• **Supplied material**
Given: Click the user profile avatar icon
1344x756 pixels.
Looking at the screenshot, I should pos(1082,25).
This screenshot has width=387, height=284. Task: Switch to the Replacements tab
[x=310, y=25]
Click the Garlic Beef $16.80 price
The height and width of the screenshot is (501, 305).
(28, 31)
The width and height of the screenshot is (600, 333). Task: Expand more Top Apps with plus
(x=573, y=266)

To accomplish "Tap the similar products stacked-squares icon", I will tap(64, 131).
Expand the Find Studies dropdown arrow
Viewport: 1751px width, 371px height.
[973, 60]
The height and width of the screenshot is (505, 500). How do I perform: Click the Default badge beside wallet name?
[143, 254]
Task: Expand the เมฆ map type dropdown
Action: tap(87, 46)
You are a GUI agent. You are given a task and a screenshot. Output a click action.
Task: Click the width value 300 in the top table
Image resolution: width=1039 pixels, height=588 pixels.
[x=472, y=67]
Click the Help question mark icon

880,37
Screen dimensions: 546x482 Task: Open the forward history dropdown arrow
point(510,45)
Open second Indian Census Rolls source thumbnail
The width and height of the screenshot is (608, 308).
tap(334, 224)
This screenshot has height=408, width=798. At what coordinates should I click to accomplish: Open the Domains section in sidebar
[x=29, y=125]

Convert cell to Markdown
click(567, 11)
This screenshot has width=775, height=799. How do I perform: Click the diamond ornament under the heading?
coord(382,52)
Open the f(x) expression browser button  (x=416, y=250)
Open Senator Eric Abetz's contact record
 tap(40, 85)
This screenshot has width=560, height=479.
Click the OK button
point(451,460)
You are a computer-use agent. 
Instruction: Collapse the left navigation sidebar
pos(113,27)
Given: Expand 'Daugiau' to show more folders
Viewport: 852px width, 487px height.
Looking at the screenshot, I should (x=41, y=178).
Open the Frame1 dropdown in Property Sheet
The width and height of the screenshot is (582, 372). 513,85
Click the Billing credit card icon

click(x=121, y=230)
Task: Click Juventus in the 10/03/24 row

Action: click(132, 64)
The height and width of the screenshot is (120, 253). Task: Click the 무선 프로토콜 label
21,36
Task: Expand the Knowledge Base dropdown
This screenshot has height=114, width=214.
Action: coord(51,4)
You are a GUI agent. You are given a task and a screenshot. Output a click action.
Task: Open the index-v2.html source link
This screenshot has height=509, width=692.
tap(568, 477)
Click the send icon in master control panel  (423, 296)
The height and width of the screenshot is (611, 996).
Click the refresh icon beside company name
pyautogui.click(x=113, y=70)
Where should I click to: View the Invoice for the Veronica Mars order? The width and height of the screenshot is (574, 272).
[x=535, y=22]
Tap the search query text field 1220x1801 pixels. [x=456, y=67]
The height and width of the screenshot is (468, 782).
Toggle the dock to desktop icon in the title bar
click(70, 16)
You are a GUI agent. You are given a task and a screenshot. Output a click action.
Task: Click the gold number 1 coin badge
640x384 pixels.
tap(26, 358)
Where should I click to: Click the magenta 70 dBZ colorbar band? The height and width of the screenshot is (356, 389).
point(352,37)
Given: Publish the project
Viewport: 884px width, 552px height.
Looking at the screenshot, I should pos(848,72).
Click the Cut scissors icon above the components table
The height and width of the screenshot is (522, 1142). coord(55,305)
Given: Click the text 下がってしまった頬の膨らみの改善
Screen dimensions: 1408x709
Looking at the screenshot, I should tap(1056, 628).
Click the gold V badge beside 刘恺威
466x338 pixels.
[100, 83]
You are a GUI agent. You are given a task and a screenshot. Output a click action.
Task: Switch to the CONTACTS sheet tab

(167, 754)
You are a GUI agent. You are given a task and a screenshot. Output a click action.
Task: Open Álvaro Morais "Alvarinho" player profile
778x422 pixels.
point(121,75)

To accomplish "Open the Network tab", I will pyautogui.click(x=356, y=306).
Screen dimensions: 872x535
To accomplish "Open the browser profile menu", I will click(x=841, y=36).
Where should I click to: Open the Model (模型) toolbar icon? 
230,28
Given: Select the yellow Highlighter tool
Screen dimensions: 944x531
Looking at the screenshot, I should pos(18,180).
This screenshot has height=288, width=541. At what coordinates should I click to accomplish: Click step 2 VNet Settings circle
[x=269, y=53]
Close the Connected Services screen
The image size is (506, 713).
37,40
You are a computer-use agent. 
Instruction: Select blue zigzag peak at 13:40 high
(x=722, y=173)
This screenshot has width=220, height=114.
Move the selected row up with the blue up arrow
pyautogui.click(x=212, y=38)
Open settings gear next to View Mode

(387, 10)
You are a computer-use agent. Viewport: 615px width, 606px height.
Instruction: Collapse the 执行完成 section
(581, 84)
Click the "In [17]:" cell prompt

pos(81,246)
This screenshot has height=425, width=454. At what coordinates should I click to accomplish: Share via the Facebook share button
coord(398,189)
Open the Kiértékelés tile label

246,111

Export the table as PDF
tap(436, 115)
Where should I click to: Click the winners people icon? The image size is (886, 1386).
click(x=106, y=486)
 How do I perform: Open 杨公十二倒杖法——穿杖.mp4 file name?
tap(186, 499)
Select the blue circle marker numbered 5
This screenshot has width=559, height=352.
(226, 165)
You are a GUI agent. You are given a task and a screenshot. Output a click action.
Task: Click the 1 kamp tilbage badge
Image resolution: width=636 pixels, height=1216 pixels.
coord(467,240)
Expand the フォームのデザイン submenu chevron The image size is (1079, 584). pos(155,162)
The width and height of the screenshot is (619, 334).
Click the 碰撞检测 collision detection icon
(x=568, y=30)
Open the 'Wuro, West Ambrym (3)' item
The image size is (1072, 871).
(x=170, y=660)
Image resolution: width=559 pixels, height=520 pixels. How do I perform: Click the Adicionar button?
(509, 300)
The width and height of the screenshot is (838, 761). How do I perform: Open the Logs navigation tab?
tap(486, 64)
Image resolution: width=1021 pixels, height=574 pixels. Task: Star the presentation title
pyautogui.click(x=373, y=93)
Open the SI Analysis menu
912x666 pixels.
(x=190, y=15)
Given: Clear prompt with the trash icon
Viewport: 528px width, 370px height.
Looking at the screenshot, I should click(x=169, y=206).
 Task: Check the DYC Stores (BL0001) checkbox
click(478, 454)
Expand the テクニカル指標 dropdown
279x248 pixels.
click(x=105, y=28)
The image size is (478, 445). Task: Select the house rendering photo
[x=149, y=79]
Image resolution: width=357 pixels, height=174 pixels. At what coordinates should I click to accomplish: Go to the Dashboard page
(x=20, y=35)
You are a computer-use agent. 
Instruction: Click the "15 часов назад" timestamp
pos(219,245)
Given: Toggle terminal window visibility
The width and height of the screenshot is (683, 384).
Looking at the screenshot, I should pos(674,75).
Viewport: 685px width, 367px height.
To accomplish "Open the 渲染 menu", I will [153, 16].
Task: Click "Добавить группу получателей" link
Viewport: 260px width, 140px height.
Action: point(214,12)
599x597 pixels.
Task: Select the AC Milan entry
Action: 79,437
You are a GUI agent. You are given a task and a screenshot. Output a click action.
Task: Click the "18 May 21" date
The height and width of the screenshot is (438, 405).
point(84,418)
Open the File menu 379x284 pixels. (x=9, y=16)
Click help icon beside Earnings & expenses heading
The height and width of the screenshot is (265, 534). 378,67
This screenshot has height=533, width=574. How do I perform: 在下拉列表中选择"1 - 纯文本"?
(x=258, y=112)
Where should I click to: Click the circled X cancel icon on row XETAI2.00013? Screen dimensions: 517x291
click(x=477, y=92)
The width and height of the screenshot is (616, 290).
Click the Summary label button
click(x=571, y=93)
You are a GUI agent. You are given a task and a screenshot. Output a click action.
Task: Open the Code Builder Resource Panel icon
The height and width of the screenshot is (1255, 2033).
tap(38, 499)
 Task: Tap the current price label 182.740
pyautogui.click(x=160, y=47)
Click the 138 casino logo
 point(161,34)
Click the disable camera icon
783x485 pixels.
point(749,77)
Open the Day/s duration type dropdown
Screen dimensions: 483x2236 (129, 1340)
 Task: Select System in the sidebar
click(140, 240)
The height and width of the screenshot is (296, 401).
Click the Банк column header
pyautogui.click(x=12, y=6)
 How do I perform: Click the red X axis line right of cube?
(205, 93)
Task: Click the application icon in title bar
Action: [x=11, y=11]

• **Instructions for the task**
Could you find every line in the records above that has the string "link" and copy it?

• **Output**
Task: Open the index-v2.html source link
Task: Click "Добавить группу получателей" link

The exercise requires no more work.